A few months after New Zealand’s first lockdown, Wong embarked on a successful eight-month long negotiation to purchase the New Zealand iFLY operation from its parent company.
“Never waste a good crisis, there is no better time to buy a tourism company,” Wong laughed, while conceding that buying a tourism business pre-Covid would never have been possible. While he didn’t pay what it would’ve cost to set up the business from scratch, he paid what both parties agreed was a fair price. “The key part,” said Wong, “is don’t take advantage of people, take advantage of the situation.”
Wong’s loyalty to his staff bought their loyalty in return, iFLY’s staff were now passionate brand advocates that became problem-solvers for the business and suddenly Covid had opened a huge gap for iFLY to establish their brand as a major tourism operator.
“Everyone wrote us off, we were very much the underdog because we were a start-up, and no one was even looking at what we were doing so we could do whatever we wanted,” said Wong.
In contrast to other operators, iFLY listened to the negative comments the domestic market was making around Queenstown’s pricing, and they cut their prices. Then the team got to work looking for new markets that might like to take advantage of the sudden availability of a 12-foot vertical wind tunnel. Pretty soon they had secured contracts with the education sector, the professional skydiving industry, and the military. As a team, they increased revenue over both years of Covid.
As New Zealand’s border’s re-open to the world and tourist’s return, Wong’s people-centric leadership style is paying off again, while businesses around him struggle to re-open because they can’t re-staff their workforce, Wong can focus on getting his fully staffed team ready for the new round of tourists.
Moving forward, Wong said he was taking it to the next level by leading his team like a high-performing sports team. “Back to Maslow,” Wong laughs, “But really, where are they at? They’ve got respect, belonging and love from the business, now we need to empower them to reach that self-actualisation piece, where they’re at their optimal performance.
“There’s been a shift in mindset from the traditional leader,” said Wong who believes we’ve moved away from the ‘I pay you, you work for me, you do a good job, if you don’t, I’ll fire you’ leader, to a more inclusive ‘you’re a part of this eco-system and I need to provide you everything you need to be your best’ kind of leadership.

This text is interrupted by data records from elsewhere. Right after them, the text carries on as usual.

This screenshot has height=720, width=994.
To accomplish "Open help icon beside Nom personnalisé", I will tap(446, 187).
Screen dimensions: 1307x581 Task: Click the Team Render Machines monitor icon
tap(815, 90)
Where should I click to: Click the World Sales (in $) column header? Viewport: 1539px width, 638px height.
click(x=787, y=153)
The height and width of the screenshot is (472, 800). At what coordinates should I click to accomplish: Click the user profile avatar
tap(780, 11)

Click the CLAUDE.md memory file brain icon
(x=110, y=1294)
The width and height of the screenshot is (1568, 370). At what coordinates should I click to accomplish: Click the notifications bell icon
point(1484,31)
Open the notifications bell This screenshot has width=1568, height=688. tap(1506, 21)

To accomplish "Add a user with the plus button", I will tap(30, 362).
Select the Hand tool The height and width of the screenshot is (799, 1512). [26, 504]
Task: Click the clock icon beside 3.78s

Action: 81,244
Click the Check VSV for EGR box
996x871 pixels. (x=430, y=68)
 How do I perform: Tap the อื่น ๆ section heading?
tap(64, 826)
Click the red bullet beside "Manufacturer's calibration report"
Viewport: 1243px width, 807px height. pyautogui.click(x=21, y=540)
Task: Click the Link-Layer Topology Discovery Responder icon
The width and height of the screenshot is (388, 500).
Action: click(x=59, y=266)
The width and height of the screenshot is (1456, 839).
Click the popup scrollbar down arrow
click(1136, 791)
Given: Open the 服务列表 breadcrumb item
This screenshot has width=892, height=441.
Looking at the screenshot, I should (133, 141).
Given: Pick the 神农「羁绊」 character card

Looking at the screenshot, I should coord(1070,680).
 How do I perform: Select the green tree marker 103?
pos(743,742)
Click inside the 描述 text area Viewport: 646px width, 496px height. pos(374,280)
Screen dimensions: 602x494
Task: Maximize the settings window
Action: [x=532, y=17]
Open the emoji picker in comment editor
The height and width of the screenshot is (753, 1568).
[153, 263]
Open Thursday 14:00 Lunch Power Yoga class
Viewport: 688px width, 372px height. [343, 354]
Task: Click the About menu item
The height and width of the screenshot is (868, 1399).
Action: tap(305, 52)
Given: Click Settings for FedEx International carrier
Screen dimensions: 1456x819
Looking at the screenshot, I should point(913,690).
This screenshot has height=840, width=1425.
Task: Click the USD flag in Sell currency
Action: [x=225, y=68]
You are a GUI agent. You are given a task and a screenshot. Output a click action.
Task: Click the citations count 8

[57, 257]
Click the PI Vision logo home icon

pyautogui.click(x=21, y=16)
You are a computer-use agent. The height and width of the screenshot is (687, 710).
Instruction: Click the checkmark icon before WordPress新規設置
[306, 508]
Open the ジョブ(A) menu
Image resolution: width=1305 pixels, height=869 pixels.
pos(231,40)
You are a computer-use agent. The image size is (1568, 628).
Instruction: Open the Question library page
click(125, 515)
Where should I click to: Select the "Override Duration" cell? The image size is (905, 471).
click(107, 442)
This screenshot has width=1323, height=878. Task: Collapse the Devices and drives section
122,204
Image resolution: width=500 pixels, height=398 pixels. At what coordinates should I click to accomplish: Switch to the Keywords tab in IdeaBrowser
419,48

Wong said he doesn’t want to work with businesses that don’t share his ethos. “You’ve got to look after your staff, your customers, your community and your environment, and if you haven’t got all those pillars, then I don’t want to do business with you,” said Wong
“iFLY represents who I am as a person. I still want to make money, I want to have business vitality and success as a businessperson, but I want to treat my staff well, and I want to make sure I bring my staff up with me.”